On Thursday, Google unveiled a giant tribute to Hamilton in California’s Mojave Desert: More than 107,000 mirrors were positioned to reflect moonlight and form her image for one night.

The artwork, at more than 1.4 square miles wide, is larger than New York’s Central Park, Google says. It was staged on the grounds of the Ivanpah Solar Electric Generating System, the world’s largest solar thermal power plant.

Who is Margaret Hamilton?

Hamilton effectively invented the term “software engineer” with her work developing the Apollo guidance computer, the lifeline for astronauts that controlled the spacecraft, Google said in announcing the artistic honor.

She regularly brought her young daughter, Lauren, to work with her on weekends, according to the search giant. Lauren played in the simulator that her mother built to test in-flight programs and inadvertently led Hamilton to rethink her strategy.

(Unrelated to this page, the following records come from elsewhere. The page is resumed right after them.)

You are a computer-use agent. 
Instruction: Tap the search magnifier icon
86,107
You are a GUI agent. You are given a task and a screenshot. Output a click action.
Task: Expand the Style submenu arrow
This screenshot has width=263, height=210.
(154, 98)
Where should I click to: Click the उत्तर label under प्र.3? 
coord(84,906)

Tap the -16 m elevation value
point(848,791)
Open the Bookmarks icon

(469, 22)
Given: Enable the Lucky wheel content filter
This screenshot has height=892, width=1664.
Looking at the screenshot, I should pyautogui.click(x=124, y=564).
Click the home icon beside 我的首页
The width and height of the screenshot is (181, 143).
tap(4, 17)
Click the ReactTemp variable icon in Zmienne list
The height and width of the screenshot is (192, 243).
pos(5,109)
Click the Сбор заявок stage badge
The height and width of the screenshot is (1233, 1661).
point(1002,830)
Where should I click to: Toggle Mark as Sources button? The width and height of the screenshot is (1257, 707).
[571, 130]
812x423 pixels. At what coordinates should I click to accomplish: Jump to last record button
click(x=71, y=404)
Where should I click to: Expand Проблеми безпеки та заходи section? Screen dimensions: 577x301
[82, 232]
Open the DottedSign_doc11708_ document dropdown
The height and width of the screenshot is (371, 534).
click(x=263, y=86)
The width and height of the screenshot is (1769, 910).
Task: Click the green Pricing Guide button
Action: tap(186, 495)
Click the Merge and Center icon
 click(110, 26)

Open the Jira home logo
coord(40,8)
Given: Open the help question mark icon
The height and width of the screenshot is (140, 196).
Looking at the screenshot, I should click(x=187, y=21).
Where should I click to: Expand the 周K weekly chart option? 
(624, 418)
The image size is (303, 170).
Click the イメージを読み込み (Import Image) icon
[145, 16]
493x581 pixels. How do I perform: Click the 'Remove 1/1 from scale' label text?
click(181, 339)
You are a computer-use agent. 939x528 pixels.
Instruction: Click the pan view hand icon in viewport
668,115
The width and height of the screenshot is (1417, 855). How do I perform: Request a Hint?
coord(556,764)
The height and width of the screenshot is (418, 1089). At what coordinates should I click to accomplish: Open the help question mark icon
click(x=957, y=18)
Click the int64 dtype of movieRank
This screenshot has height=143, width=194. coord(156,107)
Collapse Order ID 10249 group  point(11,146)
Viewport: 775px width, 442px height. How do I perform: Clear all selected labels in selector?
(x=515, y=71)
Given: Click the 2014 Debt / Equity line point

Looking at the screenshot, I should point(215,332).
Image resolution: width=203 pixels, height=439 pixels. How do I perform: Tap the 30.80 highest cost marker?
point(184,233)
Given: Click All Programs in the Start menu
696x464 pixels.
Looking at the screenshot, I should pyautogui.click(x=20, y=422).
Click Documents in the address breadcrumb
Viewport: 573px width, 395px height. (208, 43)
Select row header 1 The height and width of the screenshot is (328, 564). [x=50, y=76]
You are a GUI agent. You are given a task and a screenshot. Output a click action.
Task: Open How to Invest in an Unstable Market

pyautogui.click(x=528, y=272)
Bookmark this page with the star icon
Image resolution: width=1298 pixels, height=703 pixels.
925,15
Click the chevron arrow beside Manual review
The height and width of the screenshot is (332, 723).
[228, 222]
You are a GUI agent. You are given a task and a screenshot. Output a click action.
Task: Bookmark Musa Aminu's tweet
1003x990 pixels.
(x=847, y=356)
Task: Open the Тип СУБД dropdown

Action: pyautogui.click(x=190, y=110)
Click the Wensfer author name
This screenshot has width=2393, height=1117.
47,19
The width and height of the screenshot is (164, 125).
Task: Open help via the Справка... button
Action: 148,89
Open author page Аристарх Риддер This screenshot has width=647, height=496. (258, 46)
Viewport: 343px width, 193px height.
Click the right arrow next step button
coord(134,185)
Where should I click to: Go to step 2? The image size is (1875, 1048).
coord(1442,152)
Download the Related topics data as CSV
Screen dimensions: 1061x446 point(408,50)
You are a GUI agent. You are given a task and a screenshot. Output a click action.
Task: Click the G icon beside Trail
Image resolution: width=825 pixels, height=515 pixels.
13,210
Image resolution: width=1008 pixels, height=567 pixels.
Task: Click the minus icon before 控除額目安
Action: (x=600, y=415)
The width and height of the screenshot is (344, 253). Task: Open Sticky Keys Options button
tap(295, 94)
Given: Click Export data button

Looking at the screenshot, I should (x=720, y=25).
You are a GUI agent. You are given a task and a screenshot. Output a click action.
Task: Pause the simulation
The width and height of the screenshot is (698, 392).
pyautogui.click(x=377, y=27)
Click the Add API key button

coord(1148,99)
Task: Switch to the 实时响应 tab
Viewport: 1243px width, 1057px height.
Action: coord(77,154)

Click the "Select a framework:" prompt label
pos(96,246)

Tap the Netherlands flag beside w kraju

Lauren once crashed the simulator, ending the mission prematurely by hitting a button while the craft was in flight.

So, Hamilton programmed backstops to prevent an astronaut from doing the same midflight, a mistake that would yield far more dire consequences in space, Google says.

“There was no second chance. We knew that,” Hamilton wrote in 2009 for MIT. “We had to find a way and we did.”

Hamilton’s software prevented Apollo 11 disaster

Margaret Hamilton sits in a mockup of the Apollo command module in November 1969.
It’s a good thing she prepared for emergency scenarios. The computer processor on the Apollo 11’s lunar module nearly overloaded as the craft neared the moon, which could’ve forced Neil Armstrong and Buzz Aldrin to abort, Google says.

But the software cleared all tasks each time it neared overload, allowing the astronauts to enter the landing commands. The software’s emergency preparedness is thought to have helped save the mission, Hamilton wrote.

“Looking back, we were the luckiest people in the world,” she said of the team that developed the software, which had never existed in such a capacity. “There was no choice but to be pioneers.”

Hamilton famously posed in 1969 next to books of the code she developed for the computer, stacked as high as she stood.
The image resurfaced in April, drawing comparisons to a photo of Katie Bouman, the 29-year-old scientist who developed the algorithm that produced the first image of a black hole, proudly presenting the rows of hard drives that contained her data.
Hamilton was honored in 2016 with the Presidential Medal of Freedom by President Barack Obama for her contribution to science and space travel.

Hamilton never left the Earth’s atmosphere, but without her groundbreaking software, it’s unlikely that the American flag would’ve been planted on the moon in July 1969.